▶ GOAL: Rewrite everything from the line containing "The width and" down to the line containing "[x=719, y=21]" as a JSON list of strings, one string per line, omitting blank lines. Use only those lines of the data.

▶ RECORDS PROVIDED:

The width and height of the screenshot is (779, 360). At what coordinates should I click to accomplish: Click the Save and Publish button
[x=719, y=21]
* * *
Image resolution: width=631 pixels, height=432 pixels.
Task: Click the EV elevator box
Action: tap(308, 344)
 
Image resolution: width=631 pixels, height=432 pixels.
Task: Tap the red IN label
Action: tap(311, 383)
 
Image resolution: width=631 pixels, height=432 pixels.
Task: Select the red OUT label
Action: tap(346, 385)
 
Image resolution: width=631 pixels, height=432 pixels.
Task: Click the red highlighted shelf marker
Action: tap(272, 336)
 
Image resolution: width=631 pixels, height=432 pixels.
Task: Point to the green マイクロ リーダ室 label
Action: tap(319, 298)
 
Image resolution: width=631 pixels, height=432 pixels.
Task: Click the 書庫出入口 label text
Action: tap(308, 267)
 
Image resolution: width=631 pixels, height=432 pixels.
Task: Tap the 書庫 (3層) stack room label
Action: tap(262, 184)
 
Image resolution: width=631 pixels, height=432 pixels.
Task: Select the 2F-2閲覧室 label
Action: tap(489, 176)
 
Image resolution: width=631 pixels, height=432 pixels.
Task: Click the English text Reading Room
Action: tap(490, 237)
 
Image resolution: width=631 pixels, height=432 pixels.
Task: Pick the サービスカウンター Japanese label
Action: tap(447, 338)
---
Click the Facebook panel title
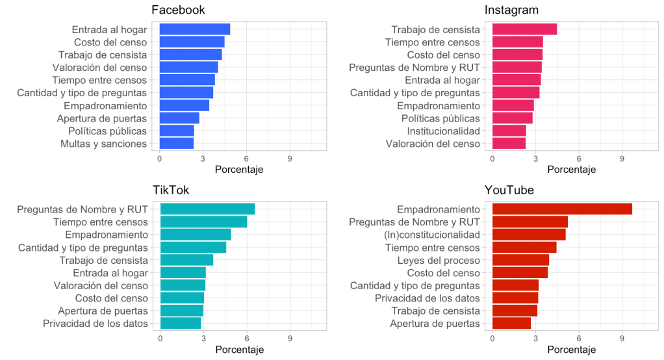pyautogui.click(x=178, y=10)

▶ RESULT OF THE EXERCISE:
[
  "The width and height of the screenshot is (779, 360). At what coordinates should I click to accomplish: Click the Save and Publish button",
  "[x=719, y=21]"
]